**Your task:**
Please repeat, exactly as they stand, the line containing "Viewport: 1568px width, 745px" and the lines after it through the final line of the listing below, minus pictures.
= = = = =
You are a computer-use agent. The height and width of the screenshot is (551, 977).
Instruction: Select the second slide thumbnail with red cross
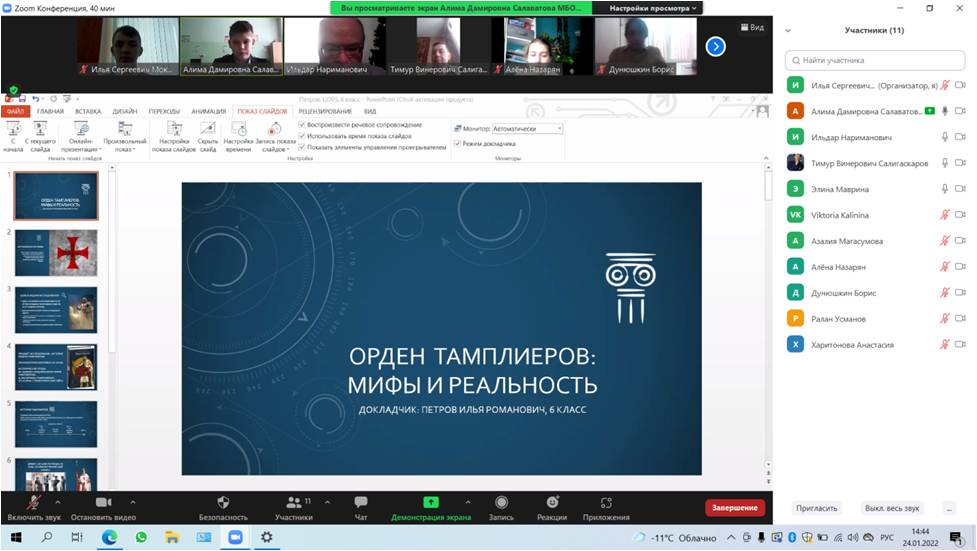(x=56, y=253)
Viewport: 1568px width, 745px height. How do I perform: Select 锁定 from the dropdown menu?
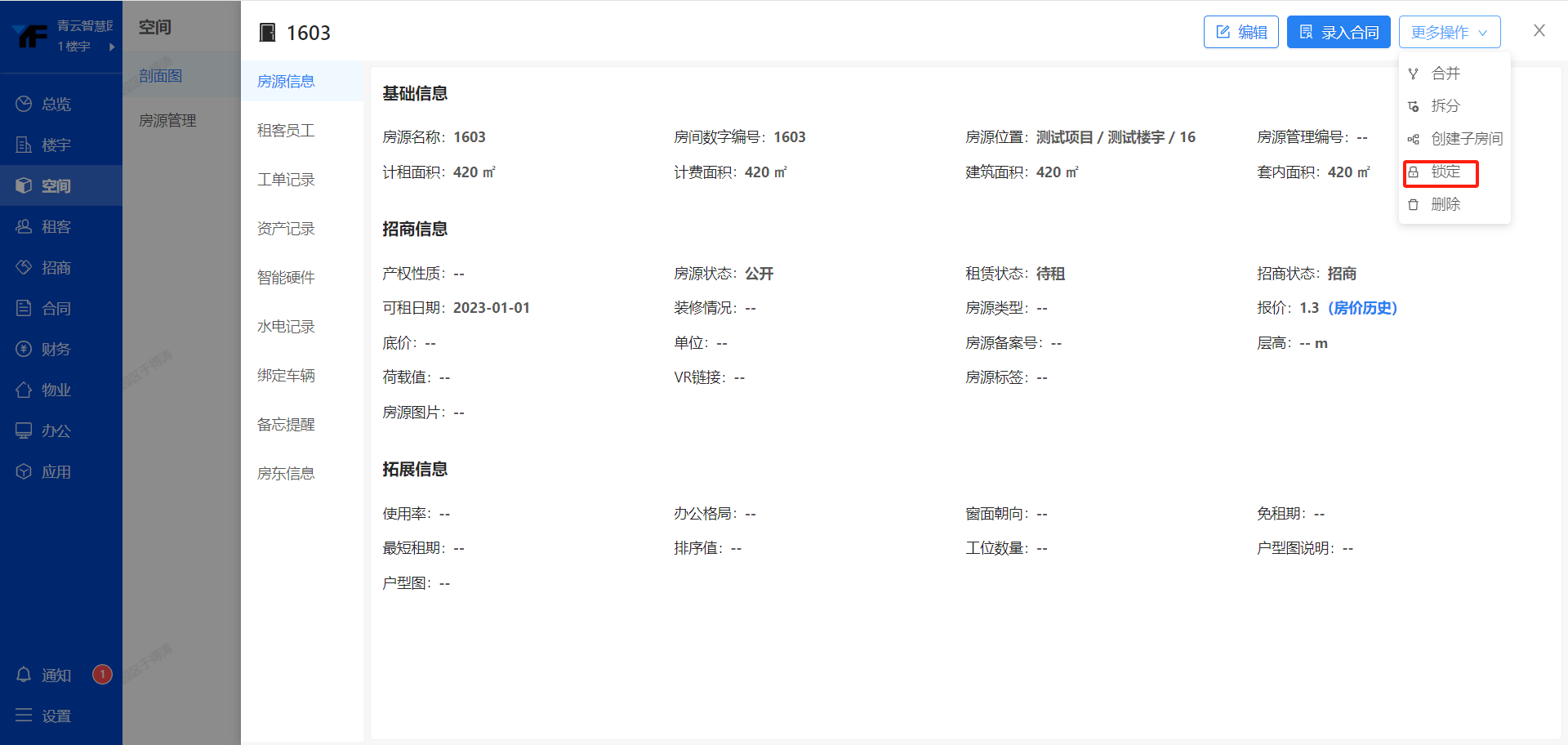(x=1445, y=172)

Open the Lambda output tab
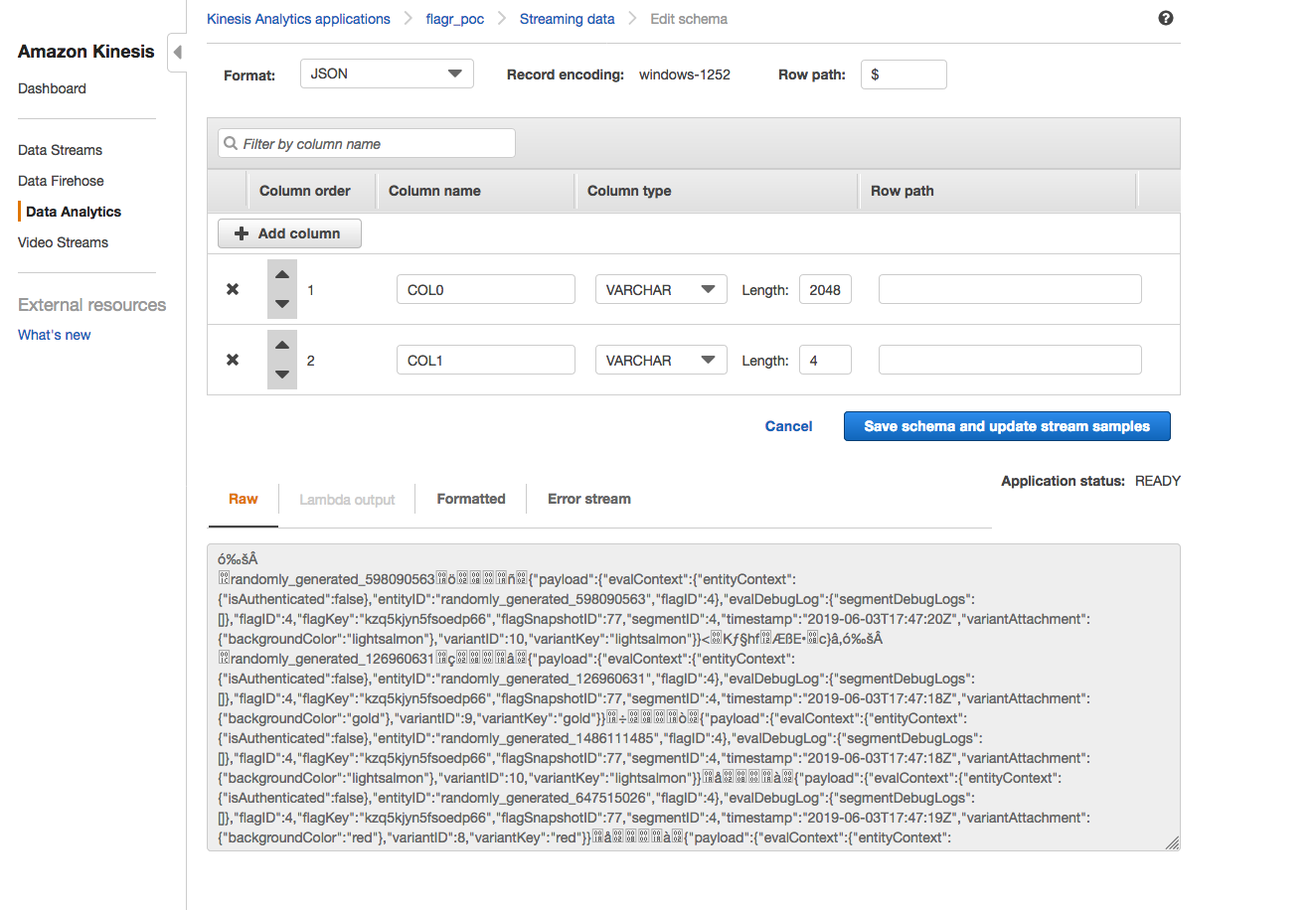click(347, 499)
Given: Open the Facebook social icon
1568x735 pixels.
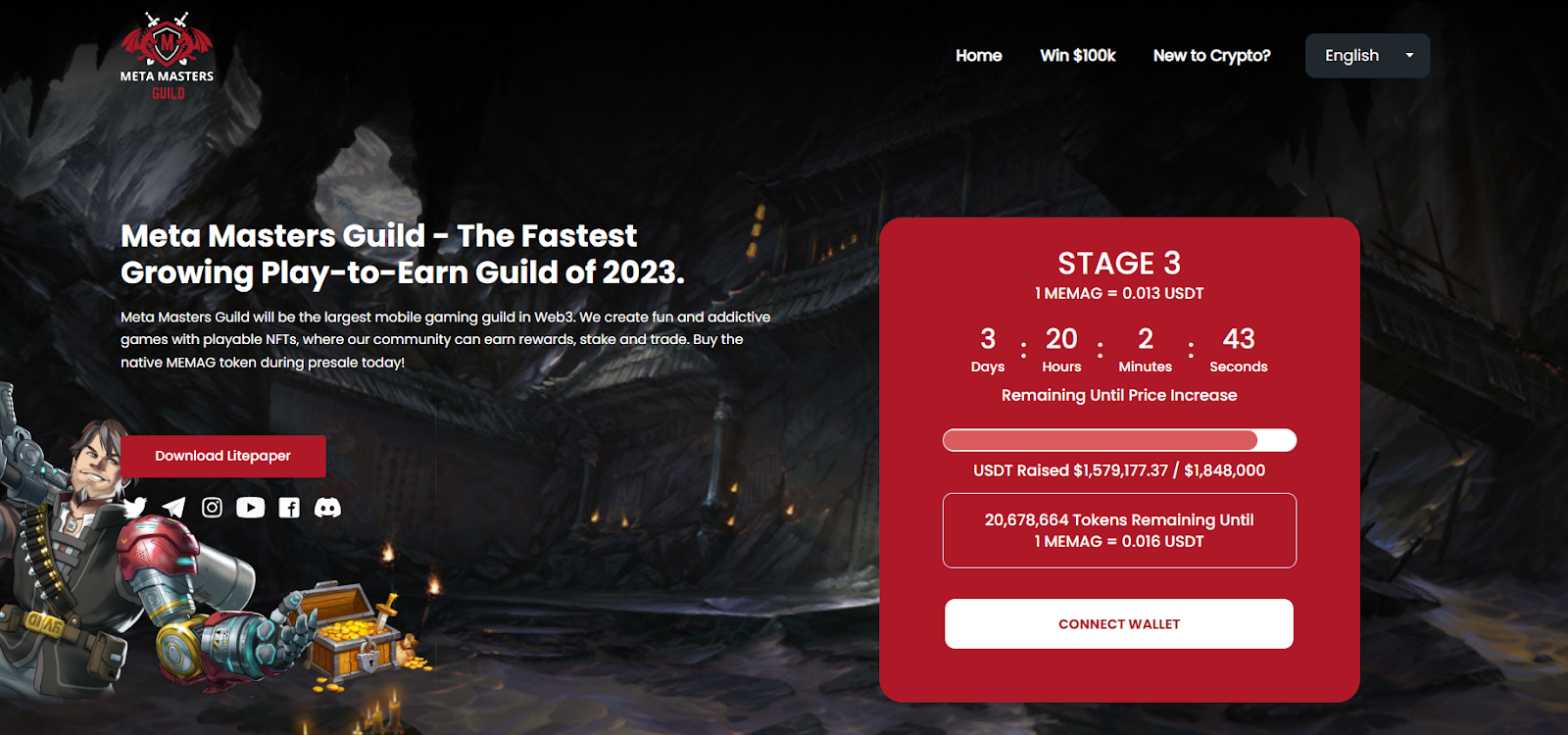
= = = = =
**Answer section:**
Viewport: 1568px width, 745px height. How do I perform: Select 锁定 from the dropdown menu?
(x=1445, y=172)

Open the Lambda output tab
click(347, 499)
Given: Open the Facebook social icon
1568x735 pixels.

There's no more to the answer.